Senate Seat for Sale


"Who will buy this wonderful morning?
Such a sky you never did see!
Who will tie it up with a ribbon
And put it in a box for me?

"So I could see it at my leisure
Whenever things go wrong
And I would keep it as a treasure
To last my whole life long."


"Oliver!"
Lyrics by Lionel Bart


Illinois' Rod Blagojevich isn't the only governor faced with a Senate vacancy to fill following the elections and the majority of the Cabinet appointments.

But he's the only one who's put a price tag on one.

The Blagojevich story becomes more sordid with each new telling. From coast to coast, everyone, it seems, is weighing in on the matter — and no one has anything good to say about it.

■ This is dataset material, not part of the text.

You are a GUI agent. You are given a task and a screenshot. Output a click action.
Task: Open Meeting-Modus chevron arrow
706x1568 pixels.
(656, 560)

"If the world was roused by the sight from Chicago barely one month ago, hundreds of thousands of people streaming into Grant Park to celebrate the triumph of possibility over tainted history," writes Timothy Egan in the New York Times, "the arrest of Governor Blagojevich on a dark and drizzly Chicago dawn was quite the opposite image."

Egan's column carried the cryptic headline of "Roll Over, Abe Lincoln."

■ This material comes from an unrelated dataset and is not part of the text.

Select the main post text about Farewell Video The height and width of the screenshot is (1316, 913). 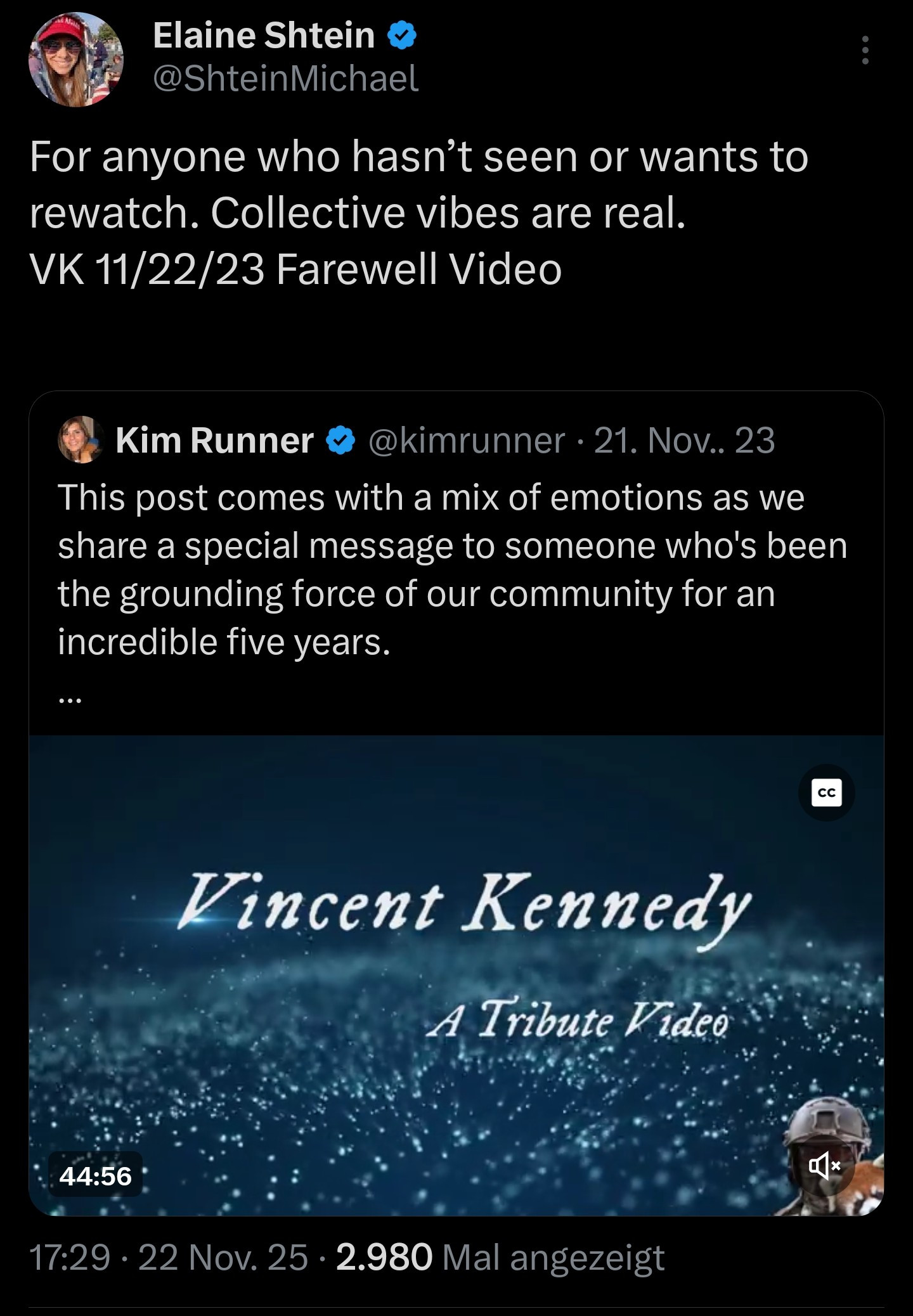pos(418,213)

In a San Francisco Chronicle blog, Caille Millner wrote about an (unidentified) Illinois resident who "created a fake eBay account for the governor and put Obama's seat up for sale." Millner observed that the post was quickly removed by some alert eBay staffer but noted that "the stunt was the best response I've seen so far to this tawdry, crazy story."

I guess you have to keep a sense of humor. I don't know how the unemployed in Illinois are reacting to all this, but the Chicago newspapers are not amused.

"The governor must resign immediately," writes the conservative Chicago Tribune, whose parent company filed for Chapter 11 bankruptcy protection on Monday. "If he doesn't, the Illinois House should begin proceedings to impeach him, and to ask the Senate to try him."

The Chicago Sun-Times concurs. "Even if the governor were found not guilty of every accusation against him — and given the apparent weight of the evidence against him, we’re not taking any bets — the criminal charges would cripple his already limited ability to lead Illinois."

Therefore, the newspaper says, "If Gov. Blagojevich does not resign immediately, impeach him."

Just make sure, as Bob Barker (who turns 85 on Friday) would say, that the price is right.